Monday, June 30, 2014

Where I left part of my heart

Around this time last year, I was starting to pack up my things. In a few days, I would be heading to the beautiful country of Guatemala. For my senior trip at my church, they took all of the seniors to Guatemala. When I was in 8th grade, I gave my heart to missions. I did not know much about Guatemala at this time but I felt God was calling my heart to this country. When I found out that Guatemala was where our senior trip was, I broke down into tears. It was always my dream to go there because for all these years this country, that I had never been to, had such a special place in my heart. Bright and early on the morning of July 4, 2013, I was headed to the airport with all of my closest friends, my youth pastor, my mentor, and also my daddy! I was so excited but also very very nervous.

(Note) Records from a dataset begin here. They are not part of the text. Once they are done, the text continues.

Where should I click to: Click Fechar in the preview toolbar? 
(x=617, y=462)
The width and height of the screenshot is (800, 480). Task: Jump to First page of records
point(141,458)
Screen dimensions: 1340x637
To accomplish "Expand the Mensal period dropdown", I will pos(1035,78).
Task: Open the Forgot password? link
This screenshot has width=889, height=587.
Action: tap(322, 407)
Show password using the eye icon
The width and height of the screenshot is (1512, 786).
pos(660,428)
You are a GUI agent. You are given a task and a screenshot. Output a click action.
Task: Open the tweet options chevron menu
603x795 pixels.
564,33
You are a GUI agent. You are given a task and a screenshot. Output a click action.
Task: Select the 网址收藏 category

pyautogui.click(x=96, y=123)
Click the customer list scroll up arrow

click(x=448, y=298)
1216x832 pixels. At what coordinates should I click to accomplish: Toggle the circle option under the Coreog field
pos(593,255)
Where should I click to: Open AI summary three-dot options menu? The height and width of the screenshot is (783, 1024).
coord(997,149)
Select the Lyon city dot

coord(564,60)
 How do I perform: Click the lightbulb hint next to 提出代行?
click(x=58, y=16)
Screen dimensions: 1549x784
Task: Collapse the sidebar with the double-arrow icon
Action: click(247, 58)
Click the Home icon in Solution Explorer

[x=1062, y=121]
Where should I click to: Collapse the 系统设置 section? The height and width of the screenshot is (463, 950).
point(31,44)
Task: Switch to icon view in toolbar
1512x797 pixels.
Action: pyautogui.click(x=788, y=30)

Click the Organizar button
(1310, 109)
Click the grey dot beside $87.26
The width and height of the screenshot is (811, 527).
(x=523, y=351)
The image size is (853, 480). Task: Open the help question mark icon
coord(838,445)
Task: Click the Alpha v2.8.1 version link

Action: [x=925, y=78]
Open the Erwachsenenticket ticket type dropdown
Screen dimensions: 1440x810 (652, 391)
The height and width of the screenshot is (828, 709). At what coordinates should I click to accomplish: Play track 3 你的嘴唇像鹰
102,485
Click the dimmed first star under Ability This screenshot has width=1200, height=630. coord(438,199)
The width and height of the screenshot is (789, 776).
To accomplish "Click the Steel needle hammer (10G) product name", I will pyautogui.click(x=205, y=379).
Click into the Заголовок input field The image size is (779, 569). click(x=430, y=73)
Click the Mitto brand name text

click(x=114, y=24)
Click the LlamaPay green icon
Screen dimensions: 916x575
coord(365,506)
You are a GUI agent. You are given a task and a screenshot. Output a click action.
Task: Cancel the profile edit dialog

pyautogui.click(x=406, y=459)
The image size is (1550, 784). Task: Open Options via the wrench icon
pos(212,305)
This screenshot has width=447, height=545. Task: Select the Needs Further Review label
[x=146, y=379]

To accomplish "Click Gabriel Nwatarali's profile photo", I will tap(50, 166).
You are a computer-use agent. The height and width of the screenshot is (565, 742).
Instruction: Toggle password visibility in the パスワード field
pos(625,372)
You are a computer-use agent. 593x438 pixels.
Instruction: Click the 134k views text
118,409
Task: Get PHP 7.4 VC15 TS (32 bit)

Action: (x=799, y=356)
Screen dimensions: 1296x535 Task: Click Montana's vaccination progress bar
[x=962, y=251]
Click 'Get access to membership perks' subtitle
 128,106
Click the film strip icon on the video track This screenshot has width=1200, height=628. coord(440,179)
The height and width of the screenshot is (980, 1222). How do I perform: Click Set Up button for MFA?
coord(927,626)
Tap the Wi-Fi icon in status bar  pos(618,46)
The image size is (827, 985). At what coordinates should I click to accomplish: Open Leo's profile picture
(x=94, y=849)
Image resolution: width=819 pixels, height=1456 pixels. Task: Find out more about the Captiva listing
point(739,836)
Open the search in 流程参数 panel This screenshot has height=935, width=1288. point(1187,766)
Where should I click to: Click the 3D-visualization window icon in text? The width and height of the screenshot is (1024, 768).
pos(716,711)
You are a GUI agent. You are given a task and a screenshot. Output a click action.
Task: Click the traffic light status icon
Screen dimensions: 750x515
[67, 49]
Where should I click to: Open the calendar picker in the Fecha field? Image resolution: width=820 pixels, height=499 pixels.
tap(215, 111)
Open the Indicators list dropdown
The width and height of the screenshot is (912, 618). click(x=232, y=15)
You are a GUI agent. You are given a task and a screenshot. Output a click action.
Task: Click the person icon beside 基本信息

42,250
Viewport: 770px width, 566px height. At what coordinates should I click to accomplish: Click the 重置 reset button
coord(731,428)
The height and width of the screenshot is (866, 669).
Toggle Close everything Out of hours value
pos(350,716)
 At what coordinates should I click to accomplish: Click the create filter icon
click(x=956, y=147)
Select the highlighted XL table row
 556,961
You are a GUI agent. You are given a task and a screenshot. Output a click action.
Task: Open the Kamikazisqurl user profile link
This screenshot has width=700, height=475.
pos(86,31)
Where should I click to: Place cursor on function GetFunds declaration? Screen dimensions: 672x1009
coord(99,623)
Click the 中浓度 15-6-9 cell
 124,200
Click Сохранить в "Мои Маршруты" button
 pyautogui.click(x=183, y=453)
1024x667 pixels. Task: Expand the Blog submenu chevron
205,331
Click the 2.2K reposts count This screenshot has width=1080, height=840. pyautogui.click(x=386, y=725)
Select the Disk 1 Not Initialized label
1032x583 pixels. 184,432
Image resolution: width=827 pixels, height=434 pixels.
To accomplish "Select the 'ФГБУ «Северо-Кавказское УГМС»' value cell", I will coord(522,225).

I had never been on a mission trip before that was outside of the country. This was a moment where I was totally trusting God and going out of my comfort zone. As an extreme germaphobe, this was going to be an experience where I would be totally out of my element where I would be doing, smelling, touching, and seeing things that I would not normally experience. Thankfully, both our flights were great. We didn't run into any trouble. Once we arrived into Guatemala City,everything started to change. Everything was different. All the signs were in Spanish and we stuck
out like a sore thumb. Everyone was staring at us as we tried to find out way around an unfamiliar airport with sign and people that spoke a different language. Finally, we found someone (I'm not positive who this person was, but he was who we were suppose to find and he helped a lot) and he helped us with all of our luggage but it was very difficult because of the language barrier. We went and stood outside for what seemed like hours. We were waiting for our translators to come pick us up. While we were waiting, I was really really confused.. I felt like we were still in America. These Guatemalans were dressed just like people in America. I didn't want to ask someone about it because everyone seemed to be really stressed out so I just stood there, kept my mouth shut, and just examined everything. Our translators, Alfrado and Maricio, picked us up in the coolest cars. We drove for what seemed like the longest time. I could never drive in Guatemala City, they have no lines and everyone is just on their own and if you make it out alive then you did good. The further that we drove out of Guatemala City, that's when things began to change. We were starting to make it into the villages. There became less and less cars and more and more people walking like the woman above in my picture. After we drove for awhile, we ended up in Chimaltenango, Guatemala where we stayed in a beautiful mission house.